WHAT THIS TASK INVOLVES:
Each line of the listing should be reproduced exactly.
● ● ●
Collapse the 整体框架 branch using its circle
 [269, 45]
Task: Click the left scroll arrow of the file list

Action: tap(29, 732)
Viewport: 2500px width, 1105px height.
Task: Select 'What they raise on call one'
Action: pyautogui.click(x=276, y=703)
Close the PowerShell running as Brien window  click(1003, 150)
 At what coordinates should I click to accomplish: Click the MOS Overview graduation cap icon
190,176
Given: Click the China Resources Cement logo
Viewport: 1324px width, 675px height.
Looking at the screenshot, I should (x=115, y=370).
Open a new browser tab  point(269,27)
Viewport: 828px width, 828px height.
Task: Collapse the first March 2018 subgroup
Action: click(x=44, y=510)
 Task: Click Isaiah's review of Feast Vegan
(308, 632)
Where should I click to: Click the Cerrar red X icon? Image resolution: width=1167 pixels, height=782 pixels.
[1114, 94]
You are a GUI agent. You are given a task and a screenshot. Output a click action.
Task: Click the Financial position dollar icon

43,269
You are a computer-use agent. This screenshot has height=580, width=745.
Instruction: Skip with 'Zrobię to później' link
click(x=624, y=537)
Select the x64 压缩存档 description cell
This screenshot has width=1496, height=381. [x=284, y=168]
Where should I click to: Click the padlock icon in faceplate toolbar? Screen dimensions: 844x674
● ● ●
EXERCISE RESULT:
Collapse the 整体框架 branch using its circle
 [269, 45]
Task: Click the left scroll arrow of the file list

Action: tap(29, 732)
Viewport: 2500px width, 1105px height.
Task: Select 'What they raise on call one'
Action: pyautogui.click(x=276, y=703)
Close the PowerShell running as Brien window  click(1003, 150)
 At what coordinates should I click to accomplish: Click the MOS Overview graduation cap icon
190,176
Given: Click the China Resources Cement logo
Viewport: 1324px width, 675px height.
Looking at the screenshot, I should (x=115, y=370).
Open a new browser tab  point(269,27)
Viewport: 828px width, 828px height.
Task: Collapse the first March 2018 subgroup
Action: click(x=44, y=510)
 Task: Click Isaiah's review of Feast Vegan
(308, 632)
Where should I click to: Click the Cerrar red X icon? Image resolution: width=1167 pixels, height=782 pixels.
[1114, 94]
You are a GUI agent. You are given a task and a screenshot. Output a click action.
Task: Click the Financial position dollar icon

43,269
You are a computer-use agent. This screenshot has height=580, width=745.
Instruction: Skip with 'Zrobię to później' link
click(x=624, y=537)
Select the x64 压缩存档 description cell
This screenshot has width=1496, height=381. [x=284, y=168]
Where should I click to: Click the padlock icon in faceplate toolbar? Screen dimensions: 844x674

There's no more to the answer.